Sungguh Ric ingin menghajar orang yang telah berani menendang kakinya. Tetapi rasa kantuk, membuatnya tidak berdaya. Ric hanya memicingkan mata dan mendapati seorang perempuan mengenakan mukena terjerembab di atas ujung kakinya.
“Maaf,” katanya cepat segera berdiri dan menghilang dari hadapan Ric.
Baguslah, kamu bebas sekarang. Kalau Ric dalam posisi sadar benar, dia pasti sudah memaki orang itu. Tidak peduli laki-laki atau perempuan. Umpatan kasar; “Anjing! Ke mana matamu!” Pasti akan menampar orang itu.
Ric kembali memejamkan mata. Sekilas Ric menduga perempuan tadi tersandung kakinya yang menjulur keluar dari penampang lintang anak tangga.
Tepatnya di cerukan anak tangga yang melingkar-lingkar ke atas. Hanya tempat itu yang Ric rasa hangat, mengingat arsitektur masjid terbuka dengan pilar-pilar besar. Dua buah tangga melingkar berada pada sisi sebelah kanan-kiri bagian depan.
Baru saja Ric hampir terlelap. Seseorang telah menepuk bahunya.
“Mas bangun. Sudah Subuh.” Suara itu terdengar halus penuh wibawa.
Ric bergeming. Dia justru seolah tengah dinyanyikan lagu nina bobo.
“Mas!” Orang itu menggoyang tubuh Ric lebih kencang. “Ini bukan tempat untuk tidur, ini rumah ibadah.”
Merasa terganggu Ric menyingkirkan tangan yang menutupi mata.
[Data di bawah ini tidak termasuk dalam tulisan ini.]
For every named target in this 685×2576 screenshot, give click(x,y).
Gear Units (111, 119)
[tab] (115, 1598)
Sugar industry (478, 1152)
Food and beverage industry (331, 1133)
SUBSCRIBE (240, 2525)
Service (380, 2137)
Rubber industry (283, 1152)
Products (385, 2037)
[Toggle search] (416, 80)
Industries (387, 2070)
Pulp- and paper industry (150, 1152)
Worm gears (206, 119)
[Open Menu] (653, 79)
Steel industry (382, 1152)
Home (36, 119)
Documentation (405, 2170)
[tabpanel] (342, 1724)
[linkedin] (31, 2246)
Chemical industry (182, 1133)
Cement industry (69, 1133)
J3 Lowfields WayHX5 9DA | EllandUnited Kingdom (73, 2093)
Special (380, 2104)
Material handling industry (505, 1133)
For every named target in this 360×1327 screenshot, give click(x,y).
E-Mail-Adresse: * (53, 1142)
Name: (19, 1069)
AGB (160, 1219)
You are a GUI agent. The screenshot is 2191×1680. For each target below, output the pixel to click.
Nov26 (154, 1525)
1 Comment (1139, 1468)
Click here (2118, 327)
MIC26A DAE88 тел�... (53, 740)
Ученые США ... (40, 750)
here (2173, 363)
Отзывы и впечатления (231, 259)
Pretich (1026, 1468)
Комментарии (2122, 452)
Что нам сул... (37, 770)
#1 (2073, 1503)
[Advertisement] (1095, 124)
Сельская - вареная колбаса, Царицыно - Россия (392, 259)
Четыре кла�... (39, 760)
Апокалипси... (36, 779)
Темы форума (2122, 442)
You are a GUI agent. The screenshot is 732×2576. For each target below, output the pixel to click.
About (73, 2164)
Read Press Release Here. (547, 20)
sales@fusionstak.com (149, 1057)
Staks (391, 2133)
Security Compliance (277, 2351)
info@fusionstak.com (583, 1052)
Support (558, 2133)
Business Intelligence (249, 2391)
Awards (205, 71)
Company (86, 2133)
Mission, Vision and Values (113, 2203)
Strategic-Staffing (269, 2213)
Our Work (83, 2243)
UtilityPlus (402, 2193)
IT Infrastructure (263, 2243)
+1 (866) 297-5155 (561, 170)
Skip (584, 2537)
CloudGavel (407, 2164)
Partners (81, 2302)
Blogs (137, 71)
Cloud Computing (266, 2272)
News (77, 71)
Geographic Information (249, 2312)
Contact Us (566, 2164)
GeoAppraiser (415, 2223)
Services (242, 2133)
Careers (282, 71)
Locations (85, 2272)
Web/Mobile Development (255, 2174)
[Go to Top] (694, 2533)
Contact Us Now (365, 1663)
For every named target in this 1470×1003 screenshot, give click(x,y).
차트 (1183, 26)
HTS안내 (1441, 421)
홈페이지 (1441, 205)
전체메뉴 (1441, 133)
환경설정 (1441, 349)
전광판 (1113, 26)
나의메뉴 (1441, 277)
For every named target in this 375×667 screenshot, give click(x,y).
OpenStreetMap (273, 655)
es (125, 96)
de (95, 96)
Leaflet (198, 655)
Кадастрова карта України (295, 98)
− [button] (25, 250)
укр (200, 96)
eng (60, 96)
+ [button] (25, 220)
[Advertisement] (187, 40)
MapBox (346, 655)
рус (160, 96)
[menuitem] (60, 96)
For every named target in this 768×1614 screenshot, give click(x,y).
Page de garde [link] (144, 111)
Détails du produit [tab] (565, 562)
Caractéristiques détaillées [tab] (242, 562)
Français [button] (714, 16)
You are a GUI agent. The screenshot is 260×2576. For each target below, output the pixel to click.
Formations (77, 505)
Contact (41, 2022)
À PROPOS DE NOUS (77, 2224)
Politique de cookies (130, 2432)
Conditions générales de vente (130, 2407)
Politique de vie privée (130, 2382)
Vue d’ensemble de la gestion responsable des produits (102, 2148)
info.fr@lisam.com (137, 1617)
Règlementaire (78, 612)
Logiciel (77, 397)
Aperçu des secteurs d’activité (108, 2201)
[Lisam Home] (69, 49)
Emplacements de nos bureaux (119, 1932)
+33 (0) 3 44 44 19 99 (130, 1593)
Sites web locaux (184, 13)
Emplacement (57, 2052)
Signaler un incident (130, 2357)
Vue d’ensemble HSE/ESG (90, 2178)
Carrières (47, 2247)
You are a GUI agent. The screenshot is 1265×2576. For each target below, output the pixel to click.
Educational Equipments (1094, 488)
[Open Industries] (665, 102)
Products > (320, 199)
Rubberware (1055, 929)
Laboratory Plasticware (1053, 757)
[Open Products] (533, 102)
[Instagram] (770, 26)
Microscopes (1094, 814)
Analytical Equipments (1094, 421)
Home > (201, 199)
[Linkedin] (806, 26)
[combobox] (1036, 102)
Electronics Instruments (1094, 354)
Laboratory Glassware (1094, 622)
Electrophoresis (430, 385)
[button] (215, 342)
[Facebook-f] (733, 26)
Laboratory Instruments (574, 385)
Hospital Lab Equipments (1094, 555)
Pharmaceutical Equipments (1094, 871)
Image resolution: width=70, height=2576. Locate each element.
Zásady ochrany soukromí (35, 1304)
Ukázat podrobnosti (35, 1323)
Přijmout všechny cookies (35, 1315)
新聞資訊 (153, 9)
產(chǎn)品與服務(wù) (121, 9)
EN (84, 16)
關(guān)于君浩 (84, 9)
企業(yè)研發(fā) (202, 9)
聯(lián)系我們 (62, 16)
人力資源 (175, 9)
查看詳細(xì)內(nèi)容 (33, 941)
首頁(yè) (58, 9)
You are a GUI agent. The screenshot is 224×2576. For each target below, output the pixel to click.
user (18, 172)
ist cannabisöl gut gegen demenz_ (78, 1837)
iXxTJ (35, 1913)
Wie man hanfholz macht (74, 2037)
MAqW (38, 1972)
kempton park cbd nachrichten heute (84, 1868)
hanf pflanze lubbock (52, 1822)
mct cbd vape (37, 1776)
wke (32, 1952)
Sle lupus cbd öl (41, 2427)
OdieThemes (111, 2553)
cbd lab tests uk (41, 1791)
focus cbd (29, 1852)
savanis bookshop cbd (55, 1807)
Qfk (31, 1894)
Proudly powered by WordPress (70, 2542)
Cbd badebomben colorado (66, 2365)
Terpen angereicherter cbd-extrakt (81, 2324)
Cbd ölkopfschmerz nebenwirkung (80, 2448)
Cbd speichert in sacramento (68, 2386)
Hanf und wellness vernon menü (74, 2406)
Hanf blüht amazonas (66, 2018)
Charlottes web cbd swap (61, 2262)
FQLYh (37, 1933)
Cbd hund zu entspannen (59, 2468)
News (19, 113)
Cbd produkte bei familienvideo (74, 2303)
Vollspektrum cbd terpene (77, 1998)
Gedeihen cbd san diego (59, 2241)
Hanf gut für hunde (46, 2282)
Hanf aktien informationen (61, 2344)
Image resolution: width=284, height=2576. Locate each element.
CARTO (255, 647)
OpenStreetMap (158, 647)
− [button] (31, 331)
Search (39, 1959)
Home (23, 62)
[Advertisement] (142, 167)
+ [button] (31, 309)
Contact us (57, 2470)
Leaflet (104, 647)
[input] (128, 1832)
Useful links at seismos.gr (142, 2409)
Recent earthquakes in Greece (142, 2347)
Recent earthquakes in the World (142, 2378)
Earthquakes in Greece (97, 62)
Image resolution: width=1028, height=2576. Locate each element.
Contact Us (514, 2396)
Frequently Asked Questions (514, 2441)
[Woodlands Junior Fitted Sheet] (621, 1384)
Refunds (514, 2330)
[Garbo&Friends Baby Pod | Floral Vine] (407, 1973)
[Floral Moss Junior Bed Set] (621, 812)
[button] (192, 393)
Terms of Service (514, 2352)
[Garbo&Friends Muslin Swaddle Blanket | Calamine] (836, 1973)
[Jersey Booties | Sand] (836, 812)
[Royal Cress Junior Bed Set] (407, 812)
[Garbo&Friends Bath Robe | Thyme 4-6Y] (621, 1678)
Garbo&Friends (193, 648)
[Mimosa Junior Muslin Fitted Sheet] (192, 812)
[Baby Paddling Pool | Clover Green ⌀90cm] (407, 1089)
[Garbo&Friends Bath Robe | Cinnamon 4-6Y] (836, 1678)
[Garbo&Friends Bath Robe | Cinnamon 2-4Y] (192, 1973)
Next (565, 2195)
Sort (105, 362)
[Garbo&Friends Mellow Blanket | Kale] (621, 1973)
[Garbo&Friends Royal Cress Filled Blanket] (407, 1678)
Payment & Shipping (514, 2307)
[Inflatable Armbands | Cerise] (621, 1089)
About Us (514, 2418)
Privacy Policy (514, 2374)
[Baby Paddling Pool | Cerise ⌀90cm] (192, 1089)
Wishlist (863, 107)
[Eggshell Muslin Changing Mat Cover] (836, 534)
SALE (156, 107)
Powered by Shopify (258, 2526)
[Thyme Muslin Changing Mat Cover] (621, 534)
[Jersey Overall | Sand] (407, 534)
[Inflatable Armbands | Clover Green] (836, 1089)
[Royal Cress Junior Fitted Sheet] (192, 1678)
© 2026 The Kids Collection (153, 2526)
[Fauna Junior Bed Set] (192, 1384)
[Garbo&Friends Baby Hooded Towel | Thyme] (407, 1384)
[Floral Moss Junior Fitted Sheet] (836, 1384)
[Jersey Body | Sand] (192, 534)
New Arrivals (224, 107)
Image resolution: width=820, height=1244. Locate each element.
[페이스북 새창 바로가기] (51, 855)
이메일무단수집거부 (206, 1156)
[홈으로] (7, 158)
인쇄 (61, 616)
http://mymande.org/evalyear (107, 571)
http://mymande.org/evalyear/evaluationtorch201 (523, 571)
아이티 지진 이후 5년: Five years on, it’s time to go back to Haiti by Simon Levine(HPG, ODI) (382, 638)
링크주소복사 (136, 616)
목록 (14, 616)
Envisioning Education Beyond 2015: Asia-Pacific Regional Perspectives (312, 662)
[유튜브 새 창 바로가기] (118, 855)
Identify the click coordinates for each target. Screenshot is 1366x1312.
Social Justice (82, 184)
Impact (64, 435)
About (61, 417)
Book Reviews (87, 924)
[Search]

Seorang pria berumur setengah abad berpeci putih menyungging senyum.
“Bangun, ambil air wudu kita salat Subuh berjamaah,” kata Bapak itu.
“Saya tidak salat,” erang Ric kesal. “Pergilah!” Tangan Ric mengibas ke arah orang tua yang mengganggunya tersebut.
Terdengar desahan berat. Ric bersyukur orang itu segera enyah dari buaian rasa kantuk. Mari kita tidur kembali. Dan lupakan prahara kehidupan yang sedang melanda.
Tidur, tidur, tidur. Pikir Ric menghipnotis diri sendiri.
Namun sekali lagi, saat Ric mulai tenggelam dalam alam bawah sadar, satu gangguan lagi telah membakar telinganya. Suara azan membuat Ric terduduk dengan menunjukkan bahasa tubuh kesal, dengan kelopak mata yang masih saling berdempetan seolah ada lem di sana.
Ric mengubah posisi tubuhnya. Kini dia telah menyandarkan kepala pada anak tangga bagian dalam. Segaris lurus dengan anak tangga, tidak lagi melintang. Badannya masih terlalu berat untuk beranjak.
Selintas kemudian pikirannya perlahan terbuka. Mengingat kemarin, di mana dirinya bisa tidur dengan damai. Tanpa gangguan apa pun. Meski kondisi tempatnya kotor dan bau.
Lalu hari ini, manakala dia terdampar di suatu tempat nun jauh. Pada tempat yang bersih. Justru aneka sandungan menghampiri.